--- Exercise input ---
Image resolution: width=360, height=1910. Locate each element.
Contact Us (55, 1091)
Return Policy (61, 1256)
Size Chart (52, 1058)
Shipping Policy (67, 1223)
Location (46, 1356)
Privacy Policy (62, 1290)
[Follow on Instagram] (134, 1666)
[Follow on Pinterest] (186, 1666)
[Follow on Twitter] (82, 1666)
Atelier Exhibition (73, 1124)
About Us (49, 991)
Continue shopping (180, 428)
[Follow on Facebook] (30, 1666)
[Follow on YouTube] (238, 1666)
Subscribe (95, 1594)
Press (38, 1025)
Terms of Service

...

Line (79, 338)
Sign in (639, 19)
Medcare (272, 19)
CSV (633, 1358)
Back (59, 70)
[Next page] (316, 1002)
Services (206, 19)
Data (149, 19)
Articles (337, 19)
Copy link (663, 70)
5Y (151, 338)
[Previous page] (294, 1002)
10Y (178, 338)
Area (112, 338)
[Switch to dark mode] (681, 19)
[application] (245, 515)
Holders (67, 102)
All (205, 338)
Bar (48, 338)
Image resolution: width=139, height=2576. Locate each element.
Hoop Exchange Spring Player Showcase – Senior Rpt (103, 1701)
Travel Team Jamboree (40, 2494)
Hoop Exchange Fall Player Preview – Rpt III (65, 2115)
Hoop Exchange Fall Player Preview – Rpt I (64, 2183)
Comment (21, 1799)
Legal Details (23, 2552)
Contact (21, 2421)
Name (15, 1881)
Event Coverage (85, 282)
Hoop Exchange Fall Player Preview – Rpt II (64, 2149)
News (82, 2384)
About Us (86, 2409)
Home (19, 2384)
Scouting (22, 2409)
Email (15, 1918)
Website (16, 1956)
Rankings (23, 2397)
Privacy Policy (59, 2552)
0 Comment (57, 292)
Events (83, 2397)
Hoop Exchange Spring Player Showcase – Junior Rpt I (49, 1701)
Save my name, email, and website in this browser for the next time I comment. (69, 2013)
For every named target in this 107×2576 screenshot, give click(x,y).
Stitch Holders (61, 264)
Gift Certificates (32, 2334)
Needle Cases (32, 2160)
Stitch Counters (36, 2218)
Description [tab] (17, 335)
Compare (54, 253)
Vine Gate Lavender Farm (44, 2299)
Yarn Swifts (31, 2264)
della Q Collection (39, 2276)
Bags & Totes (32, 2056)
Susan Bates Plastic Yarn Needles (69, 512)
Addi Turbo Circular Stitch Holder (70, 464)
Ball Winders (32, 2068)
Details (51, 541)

* * *

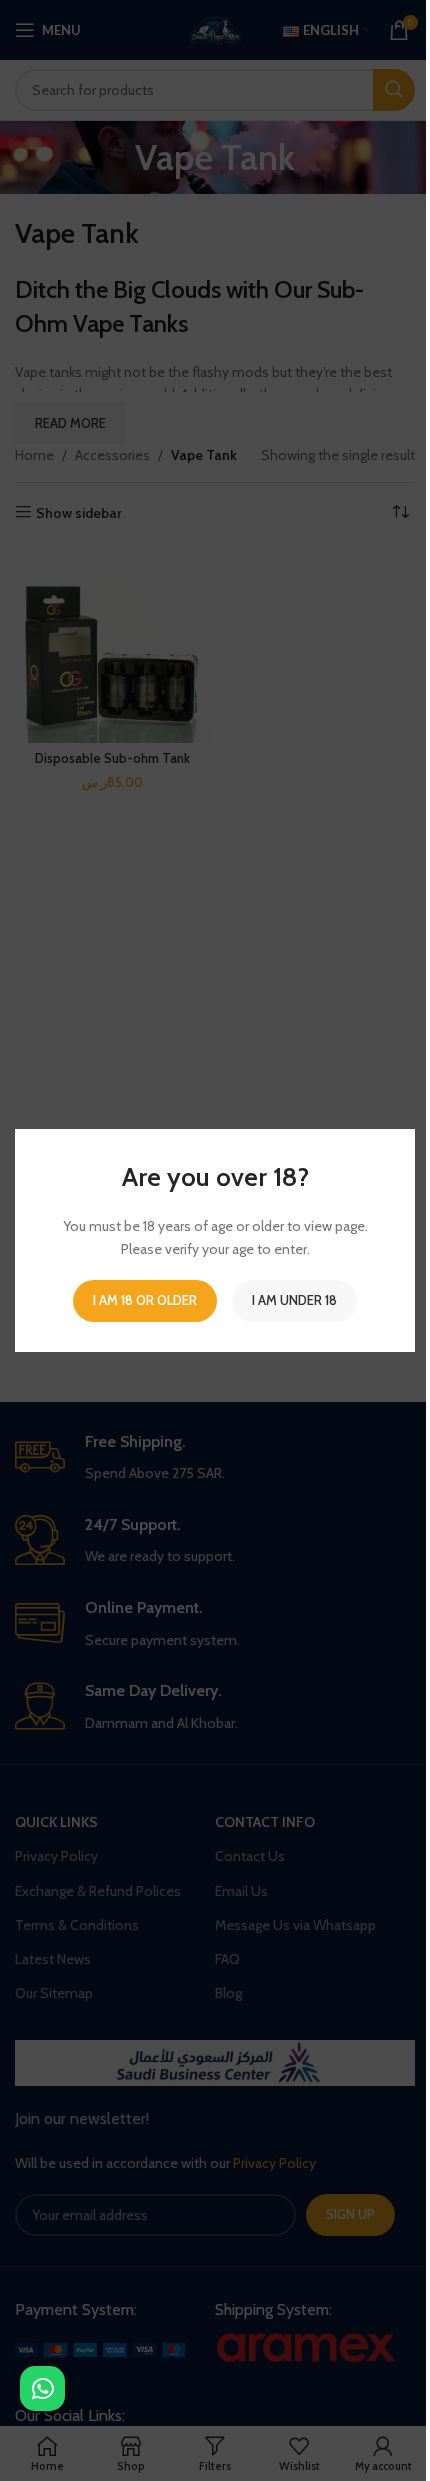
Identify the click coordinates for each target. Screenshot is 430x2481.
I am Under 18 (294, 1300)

--- Directions for this task ---
Repeat, character for character, the lines of the material above from the line with "Medcare (272, 19)" through the line with "Image resolution: width=139, height=2576.".

--- Task result ---
Medcare (272, 19)
CSV (633, 1358)
Back (59, 70)
[Next page] (316, 1002)
Services (206, 19)
Data (149, 19)
Articles (337, 19)
Copy link (663, 70)
5Y (151, 338)
[Previous page] (294, 1002)
10Y (178, 338)
Area (112, 338)
[Switch to dark mode] (681, 19)
[application] (245, 515)
Holders (67, 102)
All (205, 338)
Bar (48, 338)
Image resolution: width=139, height=2576. Locate each element.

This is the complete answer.